The Spanish government has helped to drive MARF from the outset, as part of an effort to strengthen the economy's financing mechanisms and bolster activity. The government has made a series of regulatory changes aimed at ensuring that demands and requirements are appropriate to the needs and smaller scale of the market, as well as to offer fiscal incentives to both issuers and investors.

MARF has been formally created as a Multilateral Trading System (SMN). This follows current trends in fixed income markets, which focus on setting up electronic trading platforms that can offer increased transparency and liquidity, as well as ensure that orders are effectively executed and investors are sufficiently protected.
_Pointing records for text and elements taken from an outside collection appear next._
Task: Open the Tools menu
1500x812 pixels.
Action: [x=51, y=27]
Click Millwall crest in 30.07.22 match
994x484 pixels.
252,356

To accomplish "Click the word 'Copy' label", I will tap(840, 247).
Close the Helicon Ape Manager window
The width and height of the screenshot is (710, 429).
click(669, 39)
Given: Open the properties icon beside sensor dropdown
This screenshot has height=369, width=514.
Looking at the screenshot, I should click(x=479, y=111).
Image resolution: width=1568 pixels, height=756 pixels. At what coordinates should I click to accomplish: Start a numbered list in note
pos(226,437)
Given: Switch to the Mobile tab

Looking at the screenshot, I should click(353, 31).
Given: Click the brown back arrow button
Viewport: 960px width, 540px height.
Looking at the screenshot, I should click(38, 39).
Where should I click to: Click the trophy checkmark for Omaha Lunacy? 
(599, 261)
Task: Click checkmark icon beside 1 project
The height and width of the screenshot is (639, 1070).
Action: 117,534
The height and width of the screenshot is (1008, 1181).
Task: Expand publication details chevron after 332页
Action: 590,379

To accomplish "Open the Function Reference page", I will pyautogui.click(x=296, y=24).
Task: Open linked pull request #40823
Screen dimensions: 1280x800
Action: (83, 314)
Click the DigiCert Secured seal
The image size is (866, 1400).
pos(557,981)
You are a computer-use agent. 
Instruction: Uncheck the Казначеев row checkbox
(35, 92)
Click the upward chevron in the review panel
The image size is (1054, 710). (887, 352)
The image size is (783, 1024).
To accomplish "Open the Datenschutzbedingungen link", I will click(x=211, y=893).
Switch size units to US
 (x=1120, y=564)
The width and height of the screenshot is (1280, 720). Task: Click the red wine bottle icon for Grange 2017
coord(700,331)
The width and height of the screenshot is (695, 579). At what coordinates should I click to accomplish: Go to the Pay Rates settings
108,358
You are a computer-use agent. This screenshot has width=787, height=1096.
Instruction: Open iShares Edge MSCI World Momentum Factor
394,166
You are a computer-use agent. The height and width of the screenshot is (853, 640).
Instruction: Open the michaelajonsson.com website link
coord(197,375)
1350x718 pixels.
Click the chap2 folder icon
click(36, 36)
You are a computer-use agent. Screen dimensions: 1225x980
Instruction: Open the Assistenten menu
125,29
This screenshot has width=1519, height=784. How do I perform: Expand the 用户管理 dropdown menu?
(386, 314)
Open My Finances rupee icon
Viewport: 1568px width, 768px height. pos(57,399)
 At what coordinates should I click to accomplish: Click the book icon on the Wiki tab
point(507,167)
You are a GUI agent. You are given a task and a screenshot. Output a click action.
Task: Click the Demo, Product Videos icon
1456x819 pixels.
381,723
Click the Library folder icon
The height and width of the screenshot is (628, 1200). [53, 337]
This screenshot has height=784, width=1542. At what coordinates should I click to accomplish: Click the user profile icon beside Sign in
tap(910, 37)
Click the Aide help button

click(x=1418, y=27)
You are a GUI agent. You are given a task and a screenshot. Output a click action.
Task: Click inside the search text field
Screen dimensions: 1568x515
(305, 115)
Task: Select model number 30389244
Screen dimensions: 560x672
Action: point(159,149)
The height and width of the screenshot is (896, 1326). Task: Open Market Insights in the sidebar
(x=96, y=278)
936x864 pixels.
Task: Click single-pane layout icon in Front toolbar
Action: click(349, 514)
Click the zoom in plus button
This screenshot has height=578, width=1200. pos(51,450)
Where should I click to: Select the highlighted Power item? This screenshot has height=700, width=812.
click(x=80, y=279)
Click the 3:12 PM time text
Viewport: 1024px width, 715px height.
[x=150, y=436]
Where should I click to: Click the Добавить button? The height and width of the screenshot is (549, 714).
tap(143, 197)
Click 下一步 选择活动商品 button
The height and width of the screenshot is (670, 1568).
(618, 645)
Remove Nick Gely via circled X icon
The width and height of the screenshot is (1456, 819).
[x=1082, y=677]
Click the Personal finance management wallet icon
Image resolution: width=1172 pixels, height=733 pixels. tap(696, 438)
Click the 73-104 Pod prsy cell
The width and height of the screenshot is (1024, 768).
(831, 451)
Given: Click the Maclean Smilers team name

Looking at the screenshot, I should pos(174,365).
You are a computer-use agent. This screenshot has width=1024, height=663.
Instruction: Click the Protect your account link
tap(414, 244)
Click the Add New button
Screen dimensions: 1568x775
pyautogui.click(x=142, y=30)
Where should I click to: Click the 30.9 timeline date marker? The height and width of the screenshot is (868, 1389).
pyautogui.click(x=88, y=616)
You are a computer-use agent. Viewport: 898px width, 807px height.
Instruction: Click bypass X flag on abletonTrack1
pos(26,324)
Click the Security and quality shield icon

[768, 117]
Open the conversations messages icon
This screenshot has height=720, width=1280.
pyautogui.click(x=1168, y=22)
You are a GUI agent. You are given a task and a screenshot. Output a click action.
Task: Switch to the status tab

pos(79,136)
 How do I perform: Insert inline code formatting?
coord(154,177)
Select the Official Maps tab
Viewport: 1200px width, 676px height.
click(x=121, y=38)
There are two main types of participants: Members - financial entities and investment services firms authorised to trade on securities markets on a proprietary or third party basis; and Registered Advisors - legal entities which provide advice to companies issuing securities in the markets and facilitate the processing of paperwork, as well as provision of regular information to MARF.

There are currently 22 Registered Advisors and 20 Members of the market, including some of the leading banks and financial intermediaries, as well as top tier advisors and consultants.

In the three years since its launch, MARF has provided financing and facilitated trading in fixed income assets worth close to €3bn. These financial assets have been issued by 27 companies which have accessed the market directly, i.e. with the company itself as the issuer. A further 122 companies have tapped the market through Securitisation Funds, which have enabled them to use assets on their balance sheets (invoices, promissory notes and other receivables) to issue fixed income instruments on capital markets.